A table is a persistent data structure that can be accessed across multiple Spark sessions.
If you wish to promote a DataFrame to a table, you can use the createOrReplaceTempView()
method:
[19]:
df.createOrReplaceTempView("employees")
Note that the lifetime of this temporary table is tied to the SparkSession that was used to create this DataFrame. To persist the table beyond this Spark session, you will need to save it to persistent storage.
Save DataFrame to Persistent Storage#
There are several ways to save a DataFrame to persistent storage in PySpark. For more detailed information about saving data to your local environment, please see the section about Data Loading (TODO: add link).
Save to file-based data source#
For file-based data source (text, parquet, json, etc.), you can specify a custom table path like so:
[20]:
df.write.option("path", "../dataout").saveAsTable("dataframes_savetable_example")
Even if the table is dropped, the custom table path and table data will still be there.
If no custom table path is specified, Spark will write data to a default table path under the warehouse directory. When the table is dropped, the default table path will be removed too.
Save to Hive metastore#
To save to Hive metastore, you can use the following:
[21]:
df.write().mode("overwrite").saveAsTable("schemaName.tableName")

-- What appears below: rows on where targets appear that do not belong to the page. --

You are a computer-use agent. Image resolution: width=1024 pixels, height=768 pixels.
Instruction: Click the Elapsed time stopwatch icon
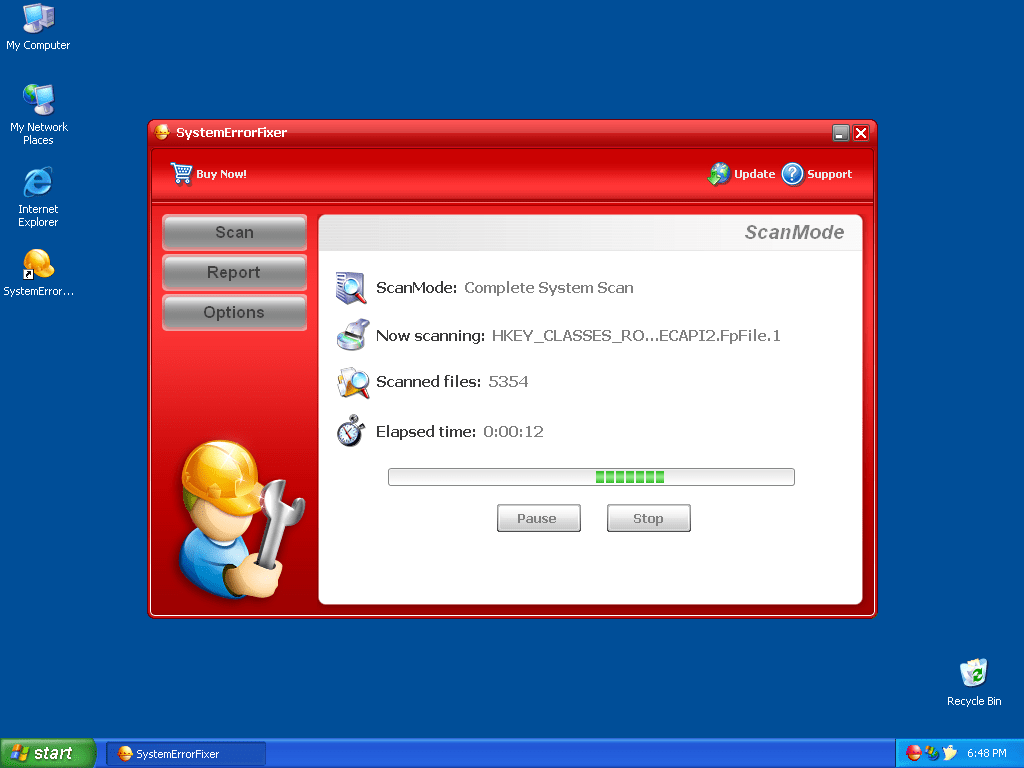[351, 431]
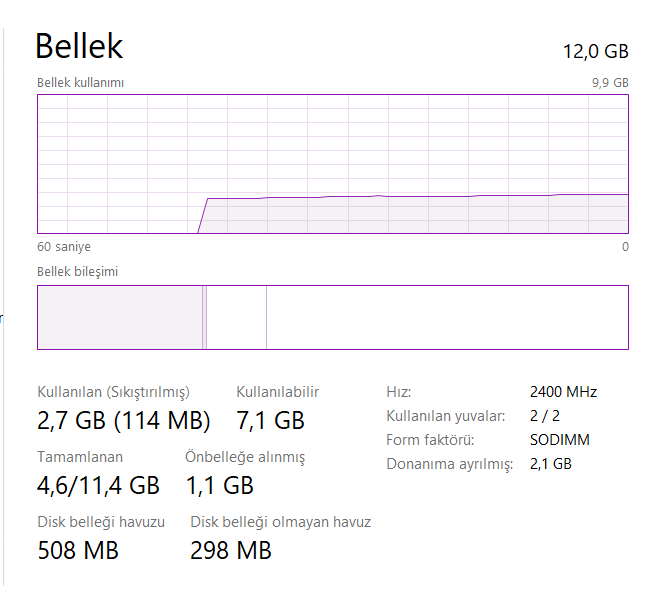Viewport: 656px width, 603px height.
Task: Click the SODIMM form factor value
Action: [x=560, y=440]
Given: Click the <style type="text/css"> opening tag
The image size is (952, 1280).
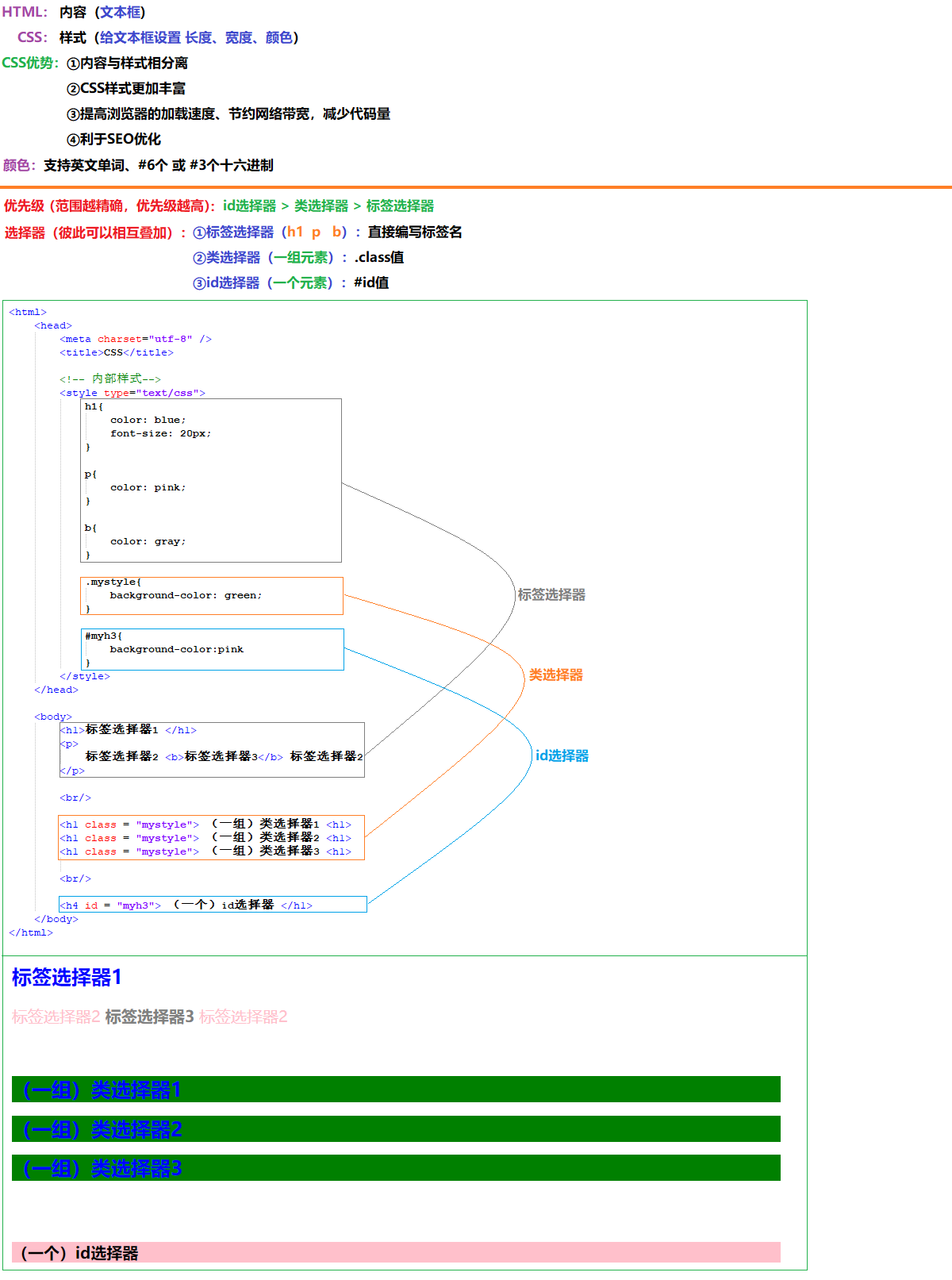Looking at the screenshot, I should click(x=132, y=394).
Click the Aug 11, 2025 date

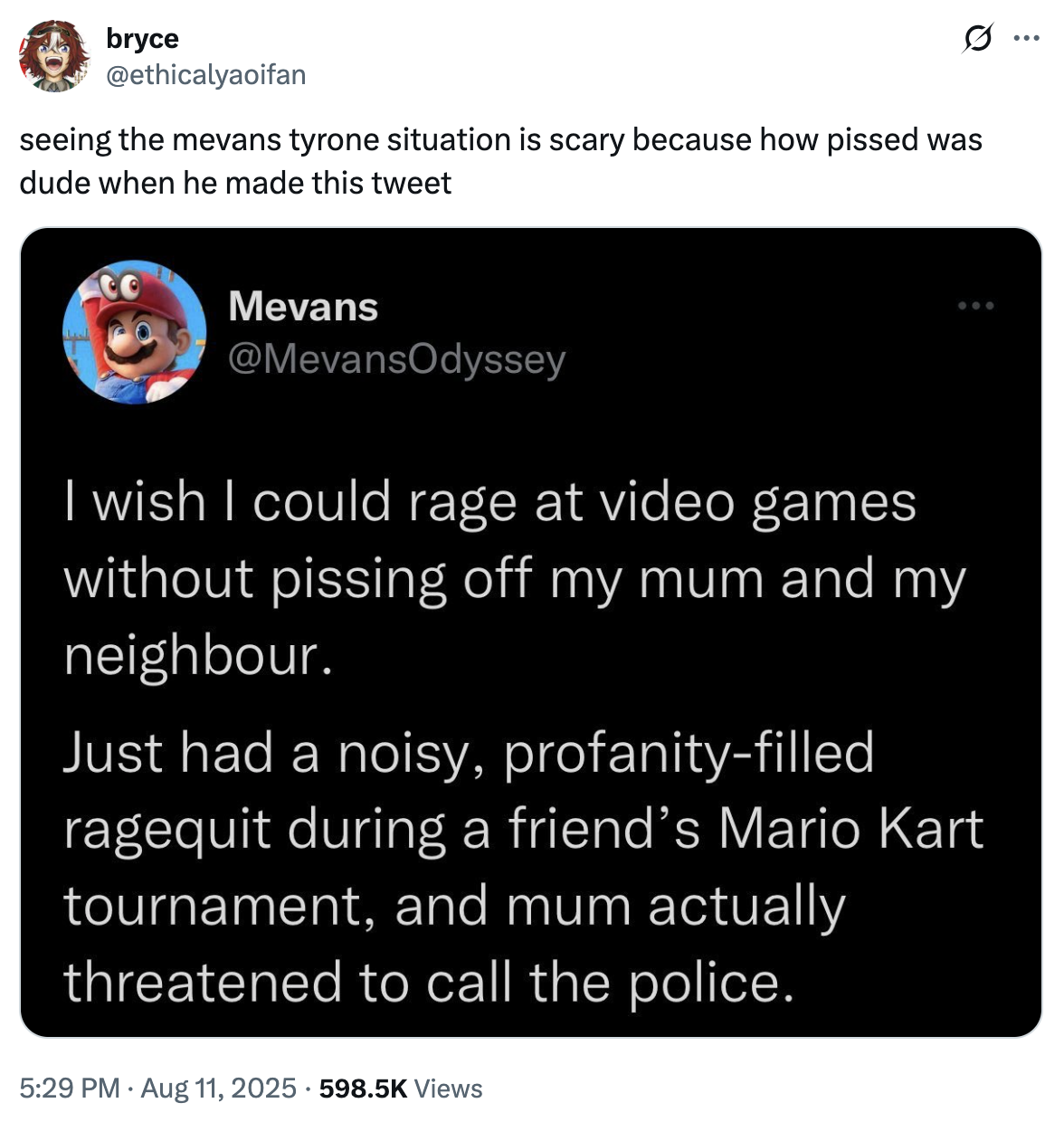tap(218, 1088)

Native DataFrame Plotting#
PySpark supports native plotting, allowing users to visualize data directly from PySpark DataFrames.
The user interacts with PySpark Plotting by calling the plot
property on a PySpark DataFrame and specifying the desired type of plot, either as a submethod or by setting the kind
parameter. For instance:
df.plot.line(x="category", y="int_val")
or equivalently:
df.plot(kind="line", x="category", y="int_val")
The feature is powered by Plotly as the default visualization backend, offering rich, interactive plotting capabilities, while native pandas is used internally to process data for most plots.